4) I found a trick for getting the lower manifold bolts loose, which does NOT require removing the DP, or crawling under the car at all, as others have done. Pull the EGR valve off the mounted 2g manifold for more arm clearance. Use a ratcheting wrench to grab the bolt heads, and a looped length of heavy electrical wire to grab the other end of the wrench and pull on it from above. I could not get enough torque on the wrench alone due to the crazy angle at which my arm was positioned under the manifold, so pulling from above seemed the next best thing. You can't use this method on the #4 runner bolt because of the 2g mani shape, so I used a 10" extension and a 14mm socket to push down on the wrench from above for that one. Tightening them back up is the exact reverse of this...wire loop for the #4 bolt pulling up, socket extension for the other 3 pushing down. Sounds confusing, but look at the photos below for clarification. I read in this thread about people fighting these bolts for hours...it took me 10 minutes to get them out this way.
 

Attachments

You must be registered for see attachments list
Got out last night and logged some 3rd gear pulls. Not what I was hoping to see, but what my gut told me I would see LOL. I've opened up the entire intake and exhaust track at this point, and I'm pretty sure this proves I need cams to get any more airflow. But I digress...

I went from a 2g intake manifold to the Evo3 (see above). The graph represents a typical pull from before and after the manifold swap. Before the swap I could hold 26psi to redline, now I'm dropping off to 24 psi but I'm not losing any airflow. Which is fine with me...same airflow at lower pressure just means a longer life for my Evo316g.

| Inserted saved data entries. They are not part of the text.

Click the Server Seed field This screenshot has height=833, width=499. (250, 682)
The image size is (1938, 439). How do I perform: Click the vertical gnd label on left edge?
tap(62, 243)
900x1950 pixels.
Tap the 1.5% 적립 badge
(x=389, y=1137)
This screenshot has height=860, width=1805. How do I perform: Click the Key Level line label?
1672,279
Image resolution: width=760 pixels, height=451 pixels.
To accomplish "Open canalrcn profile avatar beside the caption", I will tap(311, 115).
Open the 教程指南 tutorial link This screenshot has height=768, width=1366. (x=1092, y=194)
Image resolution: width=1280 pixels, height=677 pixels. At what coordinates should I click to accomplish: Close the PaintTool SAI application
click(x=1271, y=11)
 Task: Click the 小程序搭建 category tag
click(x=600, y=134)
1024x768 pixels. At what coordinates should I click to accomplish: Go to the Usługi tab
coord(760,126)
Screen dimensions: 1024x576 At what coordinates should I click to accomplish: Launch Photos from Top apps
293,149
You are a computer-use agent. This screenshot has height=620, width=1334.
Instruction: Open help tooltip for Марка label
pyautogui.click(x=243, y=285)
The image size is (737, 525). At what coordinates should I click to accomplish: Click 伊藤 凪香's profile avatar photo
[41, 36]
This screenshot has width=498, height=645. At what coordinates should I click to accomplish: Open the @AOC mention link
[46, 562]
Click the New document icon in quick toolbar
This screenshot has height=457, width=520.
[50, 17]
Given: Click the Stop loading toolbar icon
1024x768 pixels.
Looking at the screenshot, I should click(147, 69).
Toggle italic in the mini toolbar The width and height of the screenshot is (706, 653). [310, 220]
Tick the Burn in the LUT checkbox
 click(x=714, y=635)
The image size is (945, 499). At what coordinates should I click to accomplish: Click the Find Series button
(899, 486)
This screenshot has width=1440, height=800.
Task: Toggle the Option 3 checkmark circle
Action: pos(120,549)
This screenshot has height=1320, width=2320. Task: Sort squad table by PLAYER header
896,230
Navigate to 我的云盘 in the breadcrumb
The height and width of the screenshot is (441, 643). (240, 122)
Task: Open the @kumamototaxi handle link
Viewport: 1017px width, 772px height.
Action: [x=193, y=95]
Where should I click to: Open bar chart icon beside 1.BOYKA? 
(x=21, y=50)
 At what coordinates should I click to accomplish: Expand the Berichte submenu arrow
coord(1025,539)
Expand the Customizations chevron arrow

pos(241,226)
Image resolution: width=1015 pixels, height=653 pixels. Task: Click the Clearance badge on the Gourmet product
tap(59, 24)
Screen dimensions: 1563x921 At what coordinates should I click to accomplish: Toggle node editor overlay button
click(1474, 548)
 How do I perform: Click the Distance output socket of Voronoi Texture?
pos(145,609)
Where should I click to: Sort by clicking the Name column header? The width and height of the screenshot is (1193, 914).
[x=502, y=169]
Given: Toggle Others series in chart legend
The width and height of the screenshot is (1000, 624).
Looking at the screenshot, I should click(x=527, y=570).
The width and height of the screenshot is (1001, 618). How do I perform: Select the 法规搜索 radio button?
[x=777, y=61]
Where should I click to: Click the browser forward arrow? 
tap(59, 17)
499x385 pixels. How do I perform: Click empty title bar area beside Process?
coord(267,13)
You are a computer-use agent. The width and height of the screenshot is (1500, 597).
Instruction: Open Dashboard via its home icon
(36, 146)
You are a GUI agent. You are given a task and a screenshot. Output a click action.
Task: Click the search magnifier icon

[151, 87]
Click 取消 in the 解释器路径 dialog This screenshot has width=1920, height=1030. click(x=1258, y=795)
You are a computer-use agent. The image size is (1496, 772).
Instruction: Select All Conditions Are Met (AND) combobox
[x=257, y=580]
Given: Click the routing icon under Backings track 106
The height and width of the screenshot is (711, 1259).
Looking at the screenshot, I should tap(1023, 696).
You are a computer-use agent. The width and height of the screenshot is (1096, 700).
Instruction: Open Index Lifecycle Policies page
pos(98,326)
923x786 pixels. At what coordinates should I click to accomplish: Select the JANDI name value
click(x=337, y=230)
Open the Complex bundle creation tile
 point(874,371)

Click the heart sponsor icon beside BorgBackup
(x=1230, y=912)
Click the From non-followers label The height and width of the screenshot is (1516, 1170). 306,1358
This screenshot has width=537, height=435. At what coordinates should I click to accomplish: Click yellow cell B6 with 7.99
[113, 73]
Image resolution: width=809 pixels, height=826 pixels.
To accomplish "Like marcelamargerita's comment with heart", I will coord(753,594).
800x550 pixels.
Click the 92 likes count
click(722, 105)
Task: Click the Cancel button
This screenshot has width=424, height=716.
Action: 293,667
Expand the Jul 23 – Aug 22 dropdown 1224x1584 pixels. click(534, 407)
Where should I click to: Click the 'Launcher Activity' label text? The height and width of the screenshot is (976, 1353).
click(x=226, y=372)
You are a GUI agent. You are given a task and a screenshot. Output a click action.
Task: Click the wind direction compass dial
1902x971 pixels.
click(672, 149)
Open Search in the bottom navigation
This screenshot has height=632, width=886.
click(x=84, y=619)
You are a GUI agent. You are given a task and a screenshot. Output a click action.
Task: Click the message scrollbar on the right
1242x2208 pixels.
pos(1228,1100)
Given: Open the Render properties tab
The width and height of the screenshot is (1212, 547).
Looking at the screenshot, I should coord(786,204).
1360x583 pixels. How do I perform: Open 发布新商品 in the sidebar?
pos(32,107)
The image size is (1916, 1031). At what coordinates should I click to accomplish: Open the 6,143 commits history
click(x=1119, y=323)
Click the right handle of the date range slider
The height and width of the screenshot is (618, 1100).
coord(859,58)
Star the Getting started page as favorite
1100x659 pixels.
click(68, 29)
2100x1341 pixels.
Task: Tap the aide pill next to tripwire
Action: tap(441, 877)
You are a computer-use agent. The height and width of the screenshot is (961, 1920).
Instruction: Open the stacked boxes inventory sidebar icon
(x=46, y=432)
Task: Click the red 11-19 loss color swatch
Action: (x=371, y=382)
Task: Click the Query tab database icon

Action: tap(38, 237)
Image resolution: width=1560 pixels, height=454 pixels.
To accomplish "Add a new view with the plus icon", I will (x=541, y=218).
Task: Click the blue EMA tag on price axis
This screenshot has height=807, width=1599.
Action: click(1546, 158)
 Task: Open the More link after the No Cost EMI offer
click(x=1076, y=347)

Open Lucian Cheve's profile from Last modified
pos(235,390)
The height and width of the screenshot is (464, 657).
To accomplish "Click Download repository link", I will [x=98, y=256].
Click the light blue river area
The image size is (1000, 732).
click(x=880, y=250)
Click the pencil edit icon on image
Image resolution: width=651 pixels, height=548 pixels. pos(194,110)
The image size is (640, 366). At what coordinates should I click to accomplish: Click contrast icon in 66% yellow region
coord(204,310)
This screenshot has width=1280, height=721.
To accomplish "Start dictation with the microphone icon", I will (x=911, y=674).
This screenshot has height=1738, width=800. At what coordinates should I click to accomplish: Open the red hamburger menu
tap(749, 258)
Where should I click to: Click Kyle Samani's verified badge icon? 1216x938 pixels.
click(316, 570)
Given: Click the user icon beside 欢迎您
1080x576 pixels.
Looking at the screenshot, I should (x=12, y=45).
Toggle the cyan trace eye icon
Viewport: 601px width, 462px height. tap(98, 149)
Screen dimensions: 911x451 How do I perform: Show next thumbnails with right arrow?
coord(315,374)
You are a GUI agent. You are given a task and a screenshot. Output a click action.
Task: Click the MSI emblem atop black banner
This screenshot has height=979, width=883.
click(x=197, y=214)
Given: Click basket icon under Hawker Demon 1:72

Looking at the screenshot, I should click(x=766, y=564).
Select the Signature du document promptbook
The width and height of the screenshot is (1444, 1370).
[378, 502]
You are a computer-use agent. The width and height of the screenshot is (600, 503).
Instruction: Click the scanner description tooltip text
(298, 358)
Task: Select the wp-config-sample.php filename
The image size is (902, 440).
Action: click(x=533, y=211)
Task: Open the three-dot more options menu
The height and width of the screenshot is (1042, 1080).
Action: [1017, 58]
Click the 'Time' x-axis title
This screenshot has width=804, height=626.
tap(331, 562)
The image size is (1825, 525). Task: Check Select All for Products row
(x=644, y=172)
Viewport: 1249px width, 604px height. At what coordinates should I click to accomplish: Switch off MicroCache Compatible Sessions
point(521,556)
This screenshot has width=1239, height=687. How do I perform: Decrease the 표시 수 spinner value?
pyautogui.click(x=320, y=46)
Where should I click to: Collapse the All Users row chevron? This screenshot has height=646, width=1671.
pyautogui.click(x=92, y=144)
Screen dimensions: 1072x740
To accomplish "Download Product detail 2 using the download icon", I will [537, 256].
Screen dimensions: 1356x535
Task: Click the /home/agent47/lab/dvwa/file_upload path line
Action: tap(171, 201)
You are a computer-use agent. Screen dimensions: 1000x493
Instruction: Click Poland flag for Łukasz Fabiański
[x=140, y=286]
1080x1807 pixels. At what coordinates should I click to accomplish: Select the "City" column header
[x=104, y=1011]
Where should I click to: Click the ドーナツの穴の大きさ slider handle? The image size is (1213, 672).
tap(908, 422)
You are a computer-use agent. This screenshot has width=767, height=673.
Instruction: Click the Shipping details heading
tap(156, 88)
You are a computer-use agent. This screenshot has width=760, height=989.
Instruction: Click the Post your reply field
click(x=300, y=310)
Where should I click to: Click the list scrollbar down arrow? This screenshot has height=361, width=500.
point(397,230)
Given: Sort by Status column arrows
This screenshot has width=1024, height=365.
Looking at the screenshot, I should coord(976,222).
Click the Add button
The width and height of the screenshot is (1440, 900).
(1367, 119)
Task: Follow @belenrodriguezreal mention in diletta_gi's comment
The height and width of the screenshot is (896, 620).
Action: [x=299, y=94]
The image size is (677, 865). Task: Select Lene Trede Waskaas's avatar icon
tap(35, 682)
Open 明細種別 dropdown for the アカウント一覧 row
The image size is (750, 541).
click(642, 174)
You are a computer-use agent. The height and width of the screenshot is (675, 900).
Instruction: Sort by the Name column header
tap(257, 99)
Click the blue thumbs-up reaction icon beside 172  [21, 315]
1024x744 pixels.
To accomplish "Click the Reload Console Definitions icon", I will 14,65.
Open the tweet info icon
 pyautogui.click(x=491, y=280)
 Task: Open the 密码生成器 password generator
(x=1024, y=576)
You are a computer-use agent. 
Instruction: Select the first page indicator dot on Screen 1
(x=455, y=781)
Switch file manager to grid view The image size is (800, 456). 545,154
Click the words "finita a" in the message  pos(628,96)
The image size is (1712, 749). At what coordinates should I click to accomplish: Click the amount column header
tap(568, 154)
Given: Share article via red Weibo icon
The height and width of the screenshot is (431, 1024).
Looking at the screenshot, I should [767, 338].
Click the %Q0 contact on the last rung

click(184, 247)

AFR's hit 11.8:1 on e85, and the airflow numbers are corrected for the AFC tweaks. Peak airflow was 34.05lb/min, timing was 22*. I am going to play with adding more shims to the wga to see what happens, as I'm currently shimmed out only about 4mm. These pulls were made with my cutout closed, through the stock catback, 'cause I was on the street dyno LOL. The last pull I made was with it open, but it was not clean. With the cutout open and a little more fuel dialed in I think I can squeeze a little more air out of the setup.

The best thing I can say about this manifold, at this point, is that it smoothed out my top end airflow. While I'm only flowing <1lb/min more than before, it's holding steady and feels a bit stronger for it. I definitely feel it pulling a little harder up top.
 

Attachments

You must be registered for see attachments list
Thought i would show off my manifold after getting all cleaned up and painted, along with my water pipe, fuel rail, and transfer case and also my hx35 from justin on here.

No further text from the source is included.